____ Data to examine
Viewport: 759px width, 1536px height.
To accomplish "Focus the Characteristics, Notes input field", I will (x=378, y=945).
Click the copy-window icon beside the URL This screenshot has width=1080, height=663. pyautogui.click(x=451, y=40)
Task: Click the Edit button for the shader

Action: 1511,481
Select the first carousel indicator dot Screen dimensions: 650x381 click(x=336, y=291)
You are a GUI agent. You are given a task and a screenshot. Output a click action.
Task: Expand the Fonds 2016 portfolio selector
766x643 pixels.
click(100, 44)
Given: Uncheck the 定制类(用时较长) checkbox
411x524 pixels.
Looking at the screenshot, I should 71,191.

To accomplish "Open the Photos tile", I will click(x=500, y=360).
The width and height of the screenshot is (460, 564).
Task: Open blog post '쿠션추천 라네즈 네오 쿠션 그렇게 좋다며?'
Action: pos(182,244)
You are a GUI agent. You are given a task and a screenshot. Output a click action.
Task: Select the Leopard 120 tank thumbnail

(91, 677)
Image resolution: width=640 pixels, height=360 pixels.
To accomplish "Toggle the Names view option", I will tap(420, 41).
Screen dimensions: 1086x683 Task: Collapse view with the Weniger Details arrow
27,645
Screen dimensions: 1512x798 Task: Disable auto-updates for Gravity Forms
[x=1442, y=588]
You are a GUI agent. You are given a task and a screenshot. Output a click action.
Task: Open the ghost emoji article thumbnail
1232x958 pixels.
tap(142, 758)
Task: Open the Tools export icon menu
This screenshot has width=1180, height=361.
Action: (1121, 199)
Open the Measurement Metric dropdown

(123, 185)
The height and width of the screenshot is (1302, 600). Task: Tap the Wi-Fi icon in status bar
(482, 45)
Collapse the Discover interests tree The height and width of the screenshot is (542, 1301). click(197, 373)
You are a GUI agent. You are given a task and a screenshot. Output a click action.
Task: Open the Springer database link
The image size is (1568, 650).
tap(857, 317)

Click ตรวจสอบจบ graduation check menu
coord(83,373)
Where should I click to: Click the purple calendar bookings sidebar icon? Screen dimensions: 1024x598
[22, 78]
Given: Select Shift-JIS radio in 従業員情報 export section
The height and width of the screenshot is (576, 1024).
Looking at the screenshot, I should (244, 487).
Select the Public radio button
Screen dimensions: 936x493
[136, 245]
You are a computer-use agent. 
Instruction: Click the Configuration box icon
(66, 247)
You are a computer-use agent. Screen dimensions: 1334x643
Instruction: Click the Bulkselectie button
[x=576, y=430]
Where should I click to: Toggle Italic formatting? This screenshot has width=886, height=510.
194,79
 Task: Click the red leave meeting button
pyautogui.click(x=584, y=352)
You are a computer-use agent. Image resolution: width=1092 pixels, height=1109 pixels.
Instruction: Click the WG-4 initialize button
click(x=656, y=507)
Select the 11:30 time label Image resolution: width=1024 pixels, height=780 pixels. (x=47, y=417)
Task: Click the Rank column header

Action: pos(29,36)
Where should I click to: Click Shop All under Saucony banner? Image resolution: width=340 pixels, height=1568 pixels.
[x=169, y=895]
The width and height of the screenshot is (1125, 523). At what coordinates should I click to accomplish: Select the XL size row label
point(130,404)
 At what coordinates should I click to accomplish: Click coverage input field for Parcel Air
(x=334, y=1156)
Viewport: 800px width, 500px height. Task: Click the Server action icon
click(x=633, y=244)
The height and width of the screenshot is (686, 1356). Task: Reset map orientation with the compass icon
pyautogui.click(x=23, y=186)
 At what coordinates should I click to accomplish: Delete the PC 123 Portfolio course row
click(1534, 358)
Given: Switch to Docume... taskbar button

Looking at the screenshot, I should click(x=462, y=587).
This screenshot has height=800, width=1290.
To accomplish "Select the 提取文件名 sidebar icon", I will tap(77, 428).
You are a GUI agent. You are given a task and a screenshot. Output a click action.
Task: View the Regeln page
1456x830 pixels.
________
**Task to carry out**
Using the data above, reproduce exactly the lines between those holding "Select the first" and "Image resolution: width=640", inclusive, and no others.

**Expected answer**
Select the first carousel indicator dot Screen dimensions: 650x381 click(x=336, y=291)
You are a GUI agent. You are given a task and a screenshot. Output a click action.
Task: Expand the Fonds 2016 portfolio selector
766x643 pixels.
click(100, 44)
Given: Uncheck the 定制类(用时较长) checkbox
411x524 pixels.
Looking at the screenshot, I should 71,191.

To accomplish "Open the Photos tile", I will click(x=500, y=360).
The width and height of the screenshot is (460, 564).
Task: Open blog post '쿠션추천 라네즈 네오 쿠션 그렇게 좋다며?'
Action: pos(182,244)
You are a GUI agent. You are given a task and a screenshot. Output a click action.
Task: Select the Leopard 120 tank thumbnail

(91, 677)
Image resolution: width=640 pixels, height=360 pixels.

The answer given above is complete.